Theranostics 2020; 10(3):1074-1089. doi:10.7150/thno.37931 This issue Cite
Research Paper
1. Institute of Stomatology and Department of Oral Implantology, Guanghua School of Stomatology, Hospital of Stomatology, Sun Yat-sen University and Guangdong Provincial Key Laboratory of Stomatology, Guangzhou 510055, China;
2. Zhujiang New Town Clinic, Guanghua School of Stomatology, Hospital of Stomatology, Sun Yat-sen University and Guangdong Provincial Key Laboratory of Stomatology, Guangzhou 510055, China.
*These authors contributed equally to this work.
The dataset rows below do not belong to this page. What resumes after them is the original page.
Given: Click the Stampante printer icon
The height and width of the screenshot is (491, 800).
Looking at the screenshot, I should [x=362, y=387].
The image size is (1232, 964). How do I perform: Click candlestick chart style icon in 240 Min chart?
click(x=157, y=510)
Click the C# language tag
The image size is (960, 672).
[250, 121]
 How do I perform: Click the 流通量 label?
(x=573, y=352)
The paradoxical effect of cobalt on biological processes has aroused controversy regarding the application of cobalt-based biomaterials in bone regeneration. Tuning the dose range of cobalt ions may be a valid strategy to resolve the controversies about cobalt use for orthopedic applications. Recent progress in bone biology has highlighted the effects of multisystem cooperation (especially of osteoimmune, skeletal, and vascular systems) on bone dynamics. Before the application of this dose-tuning strategy, a deeper understanding of its dose-dependent effect on the cooperation of osteoimmune, skeletal, and vascular systems is needed. However, due to the difficulties with investigating the interaction of multiple systems in vitro, the multimodal effects of cobalt on bone homeostasis were investigated here, in an in vivo scenario.
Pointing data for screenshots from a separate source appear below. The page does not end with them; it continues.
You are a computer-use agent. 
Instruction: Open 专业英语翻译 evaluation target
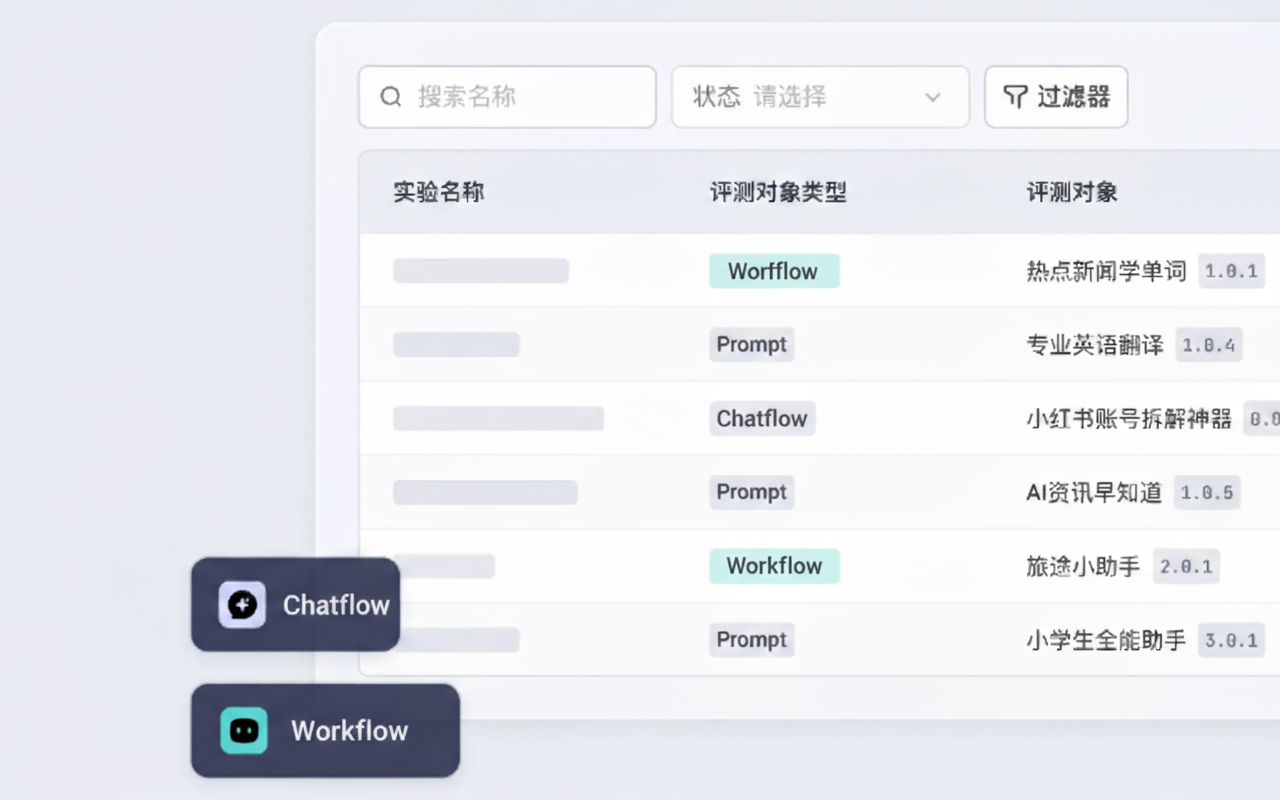pyautogui.click(x=1095, y=345)
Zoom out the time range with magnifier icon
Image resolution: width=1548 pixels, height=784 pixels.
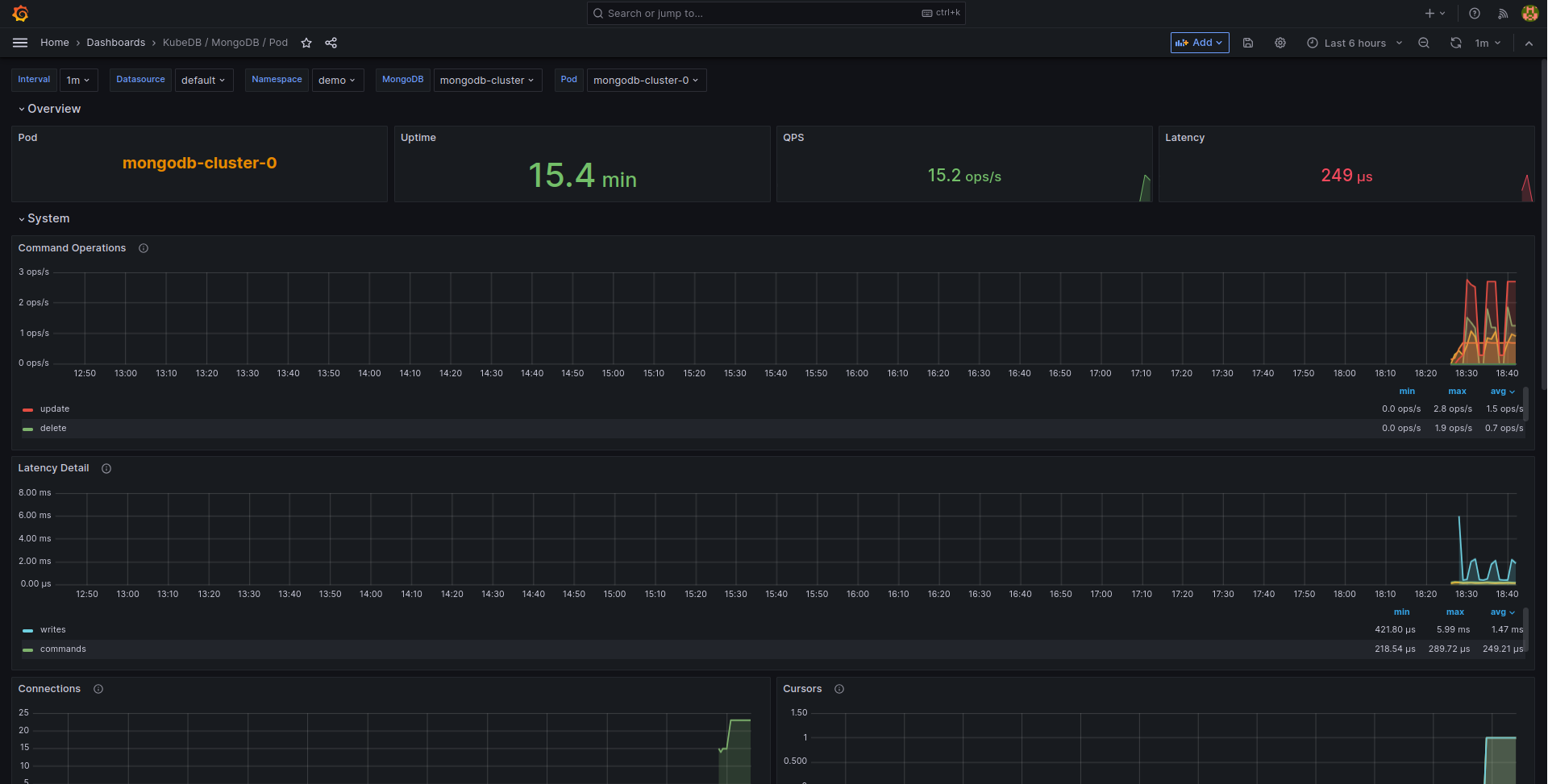point(1424,43)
Methods: In vitro CCK8 assay and cytoskeletal staining were preformed to detecte the cell cytotoxic reaction in response to 0.1-100 ppm cobalt stimulation. Blood clot containing 0.1 to 5 ppm of cobalt were implanted in the rat calvarium defect. The gene profile of osteoimmune, skeletal, and vascular system as well as the systemic toxicity were evaluated via RT-qPCR, histological analysis and inductively coupled plasma mass spectrometry. The bone regeneration, osteoclastogenesis and vascularization were assessed by micro-ct and histological analysis.
Results: Cobalt concentration below 5 ppm did not cause cell toxicity in vitro. No systemic toxicity was observed in vivo at 0.1-5 ppm cobalt concentration. It was found that the early cytokine profiles of the multiple interacting systems were different in response to different cobalt doses. Most of the anti-inflammatory, osteogenic, and proangiogenic factors were upregulated in the 1 ppm cobalt group at the early stage. In the late stage, the 1ppm group was most superior in bone regenerative effect while the 5 ppm group displayed the strongest osteoclastogenesis activity.
Conclusions: The 1 ppm concentration of cobalt yielded the most favorable cooperation of the osteoimmune, skeletal, and vascular systems and subsequently optimal bone regeneration outcomes. Tuning the cobalt dose range to manipulate the cooperation of osteoimmune, skeletal, and vascular systems could be a promising and valuable strategy to prevent paradoxical effects of cobalt while preserving its beneficial effects.
Keywords: cobalt, systems immunology, osteoimmunomodulation, angiogenesis, bone regeneration.